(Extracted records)
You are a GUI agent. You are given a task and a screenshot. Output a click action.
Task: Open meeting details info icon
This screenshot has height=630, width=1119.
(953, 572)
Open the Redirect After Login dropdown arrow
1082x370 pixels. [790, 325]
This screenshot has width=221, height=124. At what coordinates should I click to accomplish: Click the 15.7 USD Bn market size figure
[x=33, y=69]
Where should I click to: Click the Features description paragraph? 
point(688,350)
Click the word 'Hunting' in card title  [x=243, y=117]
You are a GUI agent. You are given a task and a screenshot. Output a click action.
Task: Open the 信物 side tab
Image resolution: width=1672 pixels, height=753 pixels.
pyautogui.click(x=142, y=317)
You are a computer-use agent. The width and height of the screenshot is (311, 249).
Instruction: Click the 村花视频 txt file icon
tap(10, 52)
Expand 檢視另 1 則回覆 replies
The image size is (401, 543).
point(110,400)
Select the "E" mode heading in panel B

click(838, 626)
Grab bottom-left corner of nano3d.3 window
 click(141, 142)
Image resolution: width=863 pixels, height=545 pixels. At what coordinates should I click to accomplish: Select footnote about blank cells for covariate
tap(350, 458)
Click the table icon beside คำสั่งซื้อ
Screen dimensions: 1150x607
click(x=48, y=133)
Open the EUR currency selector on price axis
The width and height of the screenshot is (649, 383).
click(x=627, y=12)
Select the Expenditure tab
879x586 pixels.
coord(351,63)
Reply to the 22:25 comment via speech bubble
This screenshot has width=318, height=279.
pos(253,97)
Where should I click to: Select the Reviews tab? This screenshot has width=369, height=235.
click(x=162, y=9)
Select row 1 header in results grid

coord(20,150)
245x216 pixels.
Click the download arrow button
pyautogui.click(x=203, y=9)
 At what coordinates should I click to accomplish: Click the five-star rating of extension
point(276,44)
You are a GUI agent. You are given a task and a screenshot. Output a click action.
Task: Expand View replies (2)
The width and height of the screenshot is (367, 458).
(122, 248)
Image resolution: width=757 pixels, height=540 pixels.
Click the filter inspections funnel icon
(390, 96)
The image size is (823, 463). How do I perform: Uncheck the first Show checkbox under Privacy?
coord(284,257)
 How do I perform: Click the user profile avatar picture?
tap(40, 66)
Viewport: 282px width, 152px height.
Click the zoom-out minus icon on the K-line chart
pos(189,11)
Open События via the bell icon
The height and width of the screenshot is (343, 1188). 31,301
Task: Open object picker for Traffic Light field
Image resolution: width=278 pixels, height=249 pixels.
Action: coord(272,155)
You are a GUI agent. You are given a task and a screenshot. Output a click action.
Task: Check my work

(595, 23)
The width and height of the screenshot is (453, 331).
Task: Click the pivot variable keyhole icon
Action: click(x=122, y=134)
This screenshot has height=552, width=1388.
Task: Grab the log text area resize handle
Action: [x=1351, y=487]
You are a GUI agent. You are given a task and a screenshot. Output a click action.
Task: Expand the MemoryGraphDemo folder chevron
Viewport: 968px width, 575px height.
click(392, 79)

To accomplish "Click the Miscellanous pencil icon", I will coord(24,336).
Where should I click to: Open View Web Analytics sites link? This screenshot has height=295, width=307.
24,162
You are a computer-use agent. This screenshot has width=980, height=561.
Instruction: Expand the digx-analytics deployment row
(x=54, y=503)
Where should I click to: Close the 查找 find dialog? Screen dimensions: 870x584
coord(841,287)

§ Task
Exactly as they stand above, write out the entries.

§ Task solution
You are a GUI agent. You are given a task and a screenshot. Output a click action.
Task: Open meeting details info icon
This screenshot has height=630, width=1119.
(953, 572)
Open the Redirect After Login dropdown arrow
1082x370 pixels. [790, 325]
This screenshot has width=221, height=124. At what coordinates should I click to accomplish: Click the 15.7 USD Bn market size figure
[x=33, y=69]
Where should I click to: Click the Features description paragraph? 
point(688,350)
Click the word 'Hunting' in card title  [x=243, y=117]
You are a GUI agent. You are given a task and a screenshot. Output a click action.
Task: Open the 信物 side tab
Image resolution: width=1672 pixels, height=753 pixels.
pyautogui.click(x=142, y=317)
You are a computer-use agent. The width and height of the screenshot is (311, 249).
Instruction: Click the 村花视频 txt file icon
tap(10, 52)
Expand 檢視另 1 則回覆 replies
The image size is (401, 543).
point(110,400)
Select the "E" mode heading in panel B

click(838, 626)
Grab bottom-left corner of nano3d.3 window
 click(141, 142)
Image resolution: width=863 pixels, height=545 pixels. At what coordinates should I click to accomplish: Select footnote about blank cells for covariate
tap(350, 458)
Click the table icon beside คำสั่งซื้อ
Screen dimensions: 1150x607
click(x=48, y=133)
Open the EUR currency selector on price axis
The width and height of the screenshot is (649, 383).
click(x=627, y=12)
Select the Expenditure tab
879x586 pixels.
coord(351,63)
Reply to the 22:25 comment via speech bubble
This screenshot has width=318, height=279.
pos(253,97)
Where should I click to: Select the Reviews tab? This screenshot has width=369, height=235.
click(x=162, y=9)
Select row 1 header in results grid

coord(20,150)
245x216 pixels.
Click the download arrow button
pyautogui.click(x=203, y=9)
 At what coordinates should I click to accomplish: Click the five-star rating of extension
point(276,44)
You are a GUI agent. You are given a task and a screenshot. Output a click action.
Task: Expand View replies (2)
The width and height of the screenshot is (367, 458).
(122, 248)
Image resolution: width=757 pixels, height=540 pixels.
Click the filter inspections funnel icon
(390, 96)
The image size is (823, 463). How do I perform: Uncheck the first Show checkbox under Privacy?
coord(284,257)
 How do I perform: Click the user profile avatar picture?
tap(40, 66)
Viewport: 282px width, 152px height.
Click the zoom-out minus icon on the K-line chart
pos(189,11)
Open События via the bell icon
The height and width of the screenshot is (343, 1188). 31,301
Task: Open object picker for Traffic Light field
Image resolution: width=278 pixels, height=249 pixels.
Action: coord(272,155)
You are a GUI agent. You are given a task and a screenshot. Output a click action.
Task: Check my work

(595, 23)
The width and height of the screenshot is (453, 331).
Task: Click the pivot variable keyhole icon
Action: click(x=122, y=134)
This screenshot has height=552, width=1388.
Task: Grab the log text area resize handle
Action: [x=1351, y=487]
You are a GUI agent. You are given a task and a screenshot. Output a click action.
Task: Expand the MemoryGraphDemo folder chevron
Viewport: 968px width, 575px height.
click(392, 79)

To accomplish "Click the Miscellanous pencil icon", I will coord(24,336).
Where should I click to: Open View Web Analytics sites link? This screenshot has height=295, width=307.
24,162
You are a computer-use agent. This screenshot has width=980, height=561.
Instruction: Expand the digx-analytics deployment row
(x=54, y=503)
Where should I click to: Close the 查找 find dialog? Screen dimensions: 870x584
coord(841,287)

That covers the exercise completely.